For close-packed structures like HCP and FCC, the coordination number is always 12, which is the maximum possible for spheres of equal size. This can help you quickly eliminate options with incorrect coordination numbers.

Answer 1

The Correct Option is D

Step 1: Understanding the Concept:
The question asks for two fundamental properties of the Hexagonal Close-Packed (HCP) crystal structure: its coordination number and the volume of its conventional unit cell.
Step 2: Detailed Explanation:
Coordination Number (CN):
The coordination number is the number of nearest neighbors to any given atom. In the HCP structure:

An atom has 6 nearest neighbors in its own hexagonal layer.
It has 3 nearest neighbors in the layer directly above it.
It has 3 nearest neighbors in the layer directly below it.
Therefore, the total coordination number is \( 6 + 3 + 3 = 12 \).
Volume of the Unit Cell (V):
The conventional unit cell of an HCP structure is a prism with a hexagonal base and height 'c'.
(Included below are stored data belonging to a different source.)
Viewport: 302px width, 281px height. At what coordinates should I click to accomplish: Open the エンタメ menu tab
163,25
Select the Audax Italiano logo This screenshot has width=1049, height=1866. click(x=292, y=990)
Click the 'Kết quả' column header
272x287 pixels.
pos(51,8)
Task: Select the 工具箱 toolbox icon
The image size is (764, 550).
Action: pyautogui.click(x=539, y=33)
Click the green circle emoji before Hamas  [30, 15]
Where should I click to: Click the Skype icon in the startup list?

The base is a regular hexagon with side length 'a'.
The area of a regular hexagon can be calculated as the area of six equilateral triangles with side 'a'.
Area of one equilateral triangle = \( \frac{\sqrt{3}}{4}a^2 \).
Area of the hexagonal base = \( 6 \times \frac{\sqrt{3}}{4}a^2 = \frac{3\sqrt{3}}{2}a^2 \).
The volume of the unit cell is the base area multiplied by the height 'c'.
\( V = (\text{Base Area}) \times (\text{height}) = \left(\frac{3\sqrt{3}}{2}a^2\right)c \).

Step 3: Final Answer:
The coordination number for HCP is 12, and the volume of the unit cell is \( \frac{3\sqrt{3}}{2}a^2c \). This matches option (D).